__Exercise instructions__
Give the stretch of the material from the line containing "You are a computer-use agent. This" through the end of the material as a JSON list of strings, one string per line, with blank lines left out. Omit the pictures from the answer.

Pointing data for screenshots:
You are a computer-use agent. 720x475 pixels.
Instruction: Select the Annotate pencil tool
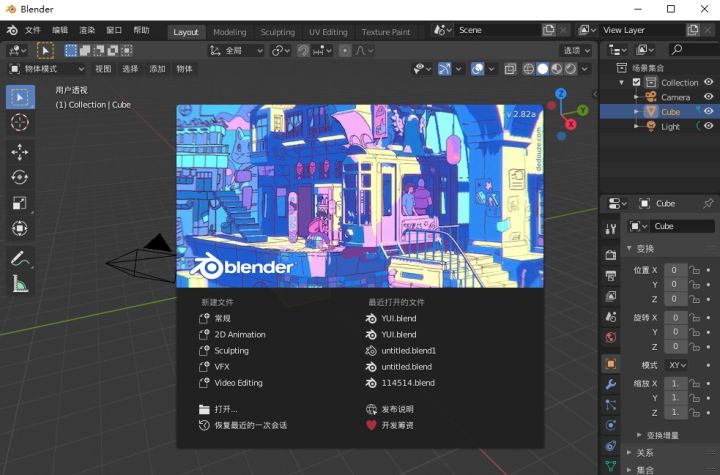[x=20, y=258]
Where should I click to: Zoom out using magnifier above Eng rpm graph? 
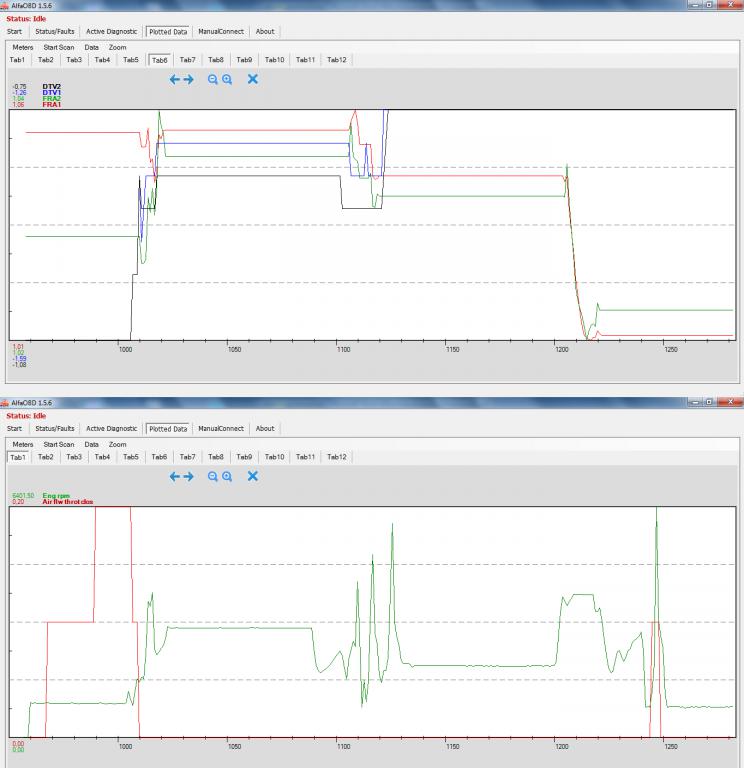[x=213, y=476]
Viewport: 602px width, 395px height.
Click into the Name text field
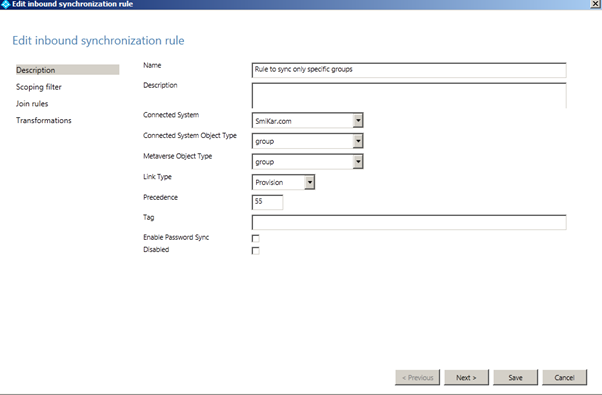pyautogui.click(x=409, y=70)
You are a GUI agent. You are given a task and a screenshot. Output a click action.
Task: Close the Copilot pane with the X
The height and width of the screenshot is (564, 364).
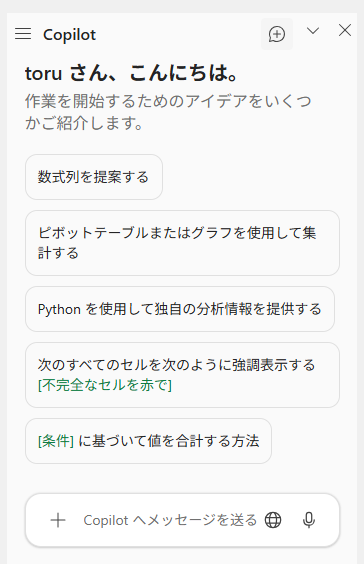point(345,31)
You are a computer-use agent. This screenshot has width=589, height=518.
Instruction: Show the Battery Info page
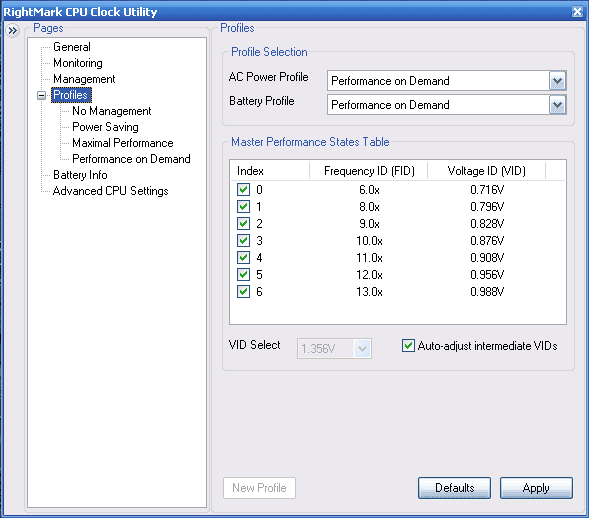pos(80,175)
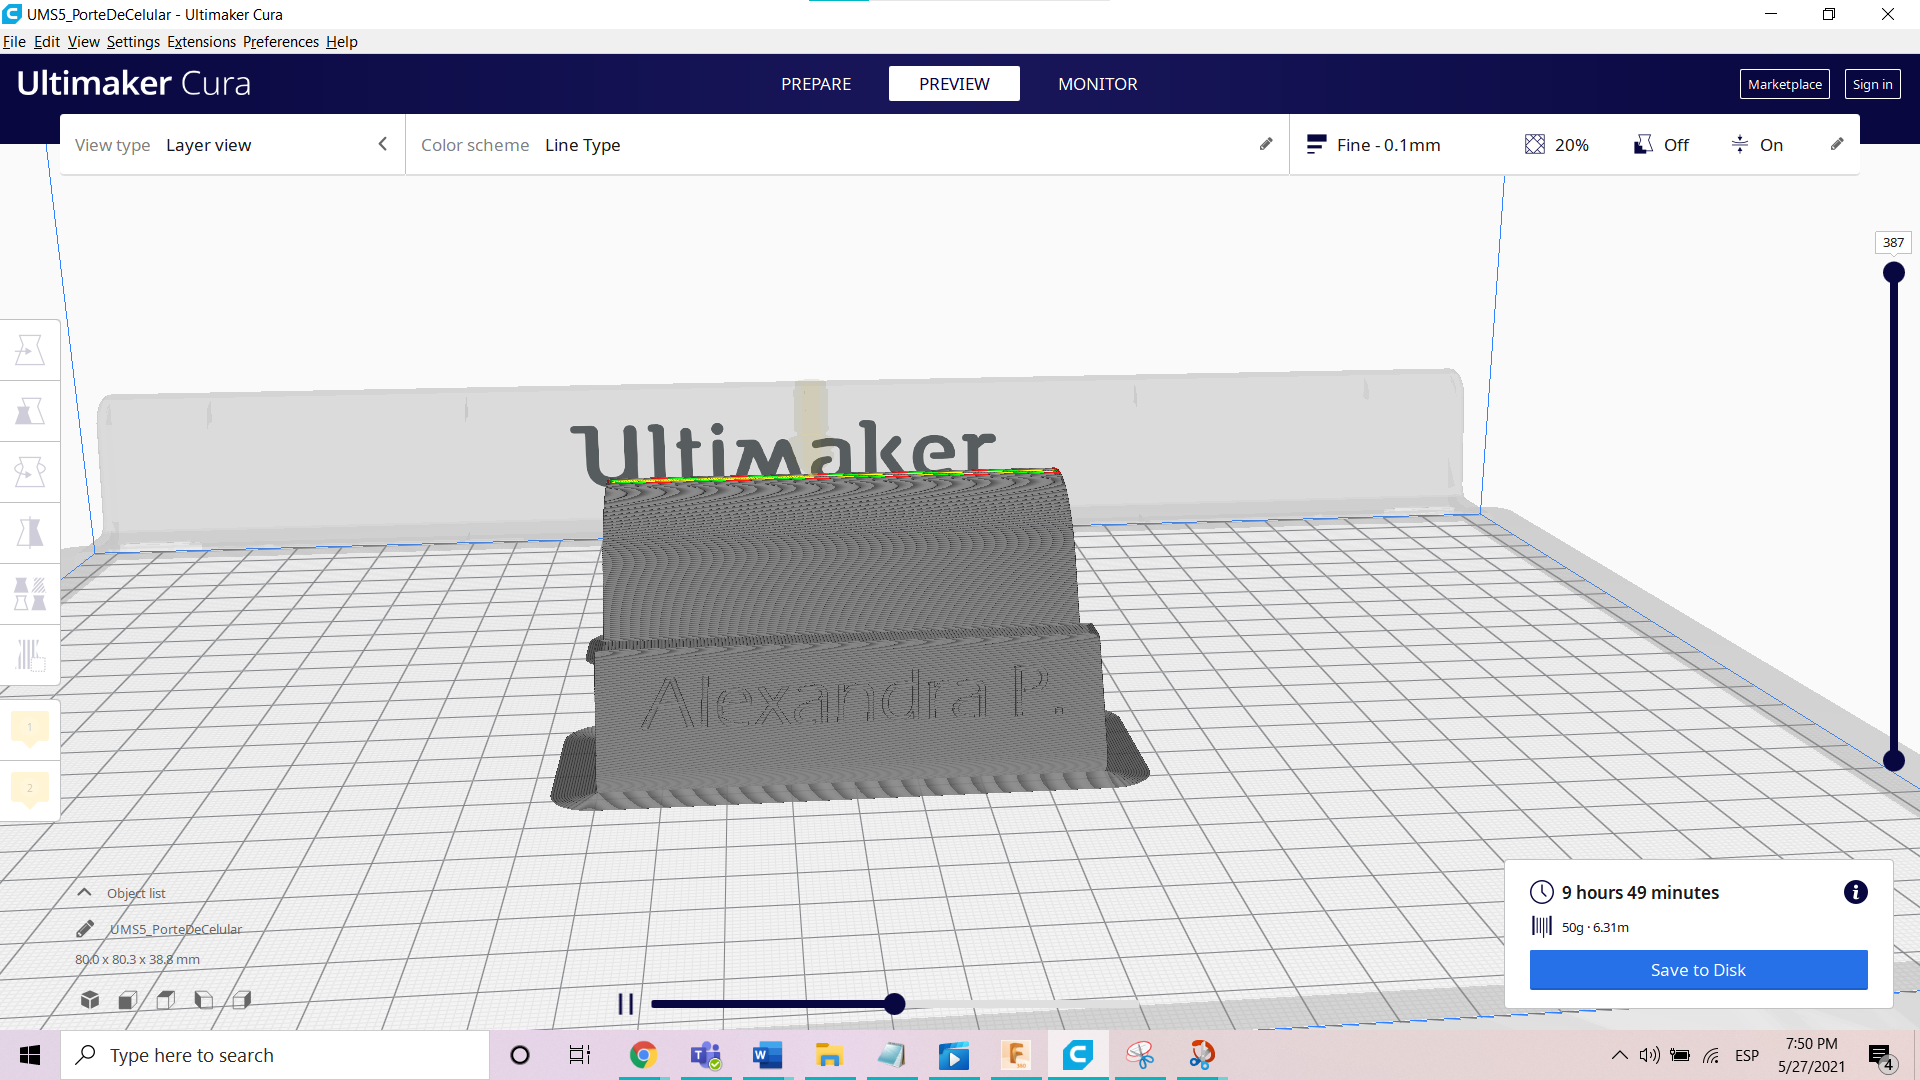
Task: Select the Move tool in left toolbar
Action: (x=30, y=350)
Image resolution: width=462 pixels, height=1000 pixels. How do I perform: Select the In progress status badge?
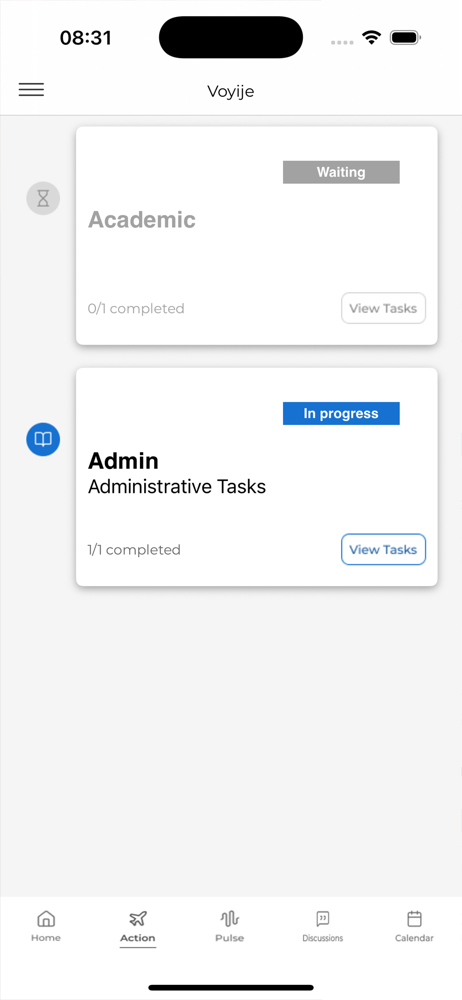341,413
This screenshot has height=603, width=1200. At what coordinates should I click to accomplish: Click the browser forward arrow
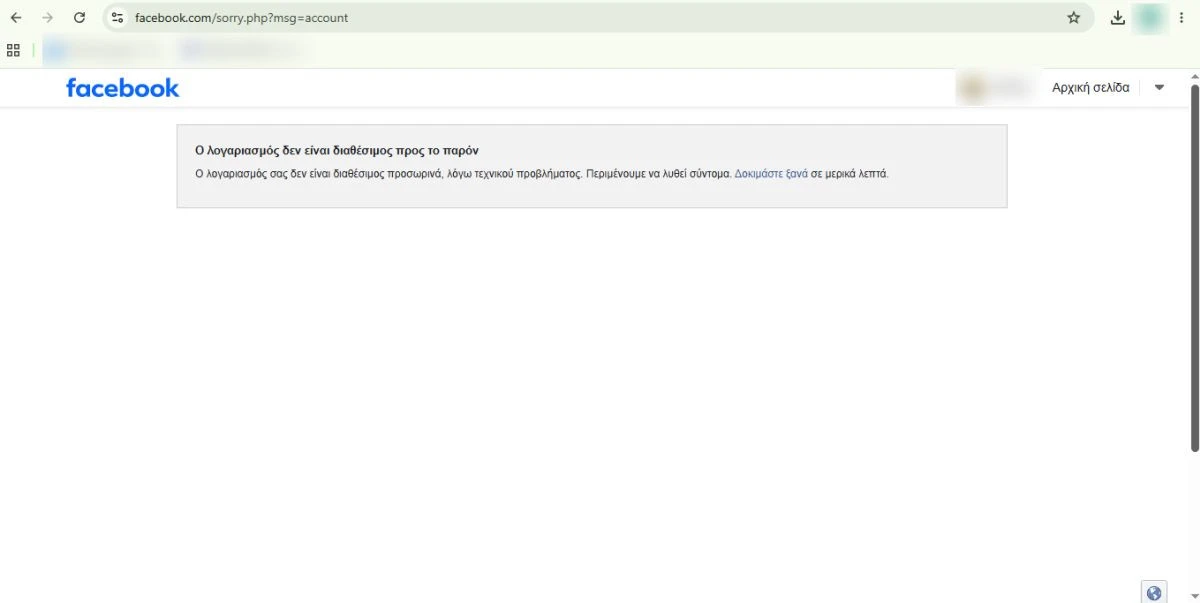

__Written reply__
[
  "You are a computer-use agent. This screenshot has width=589, height=518.",
  "Instruction: Show the Battery Info page",
  "pos(80,175)",
  "Task: Select the Move tool in left toolbar",
  "Action: (x=30, y=350)",
  "Image resolution: width=462 pixels, height=1000 pixels. How do I perform: Select the In progress status badge?",
  "341,413",
  "This screenshot has height=603, width=1200. At what coordinates should I click to accomplish: Click the browser forward arrow"
]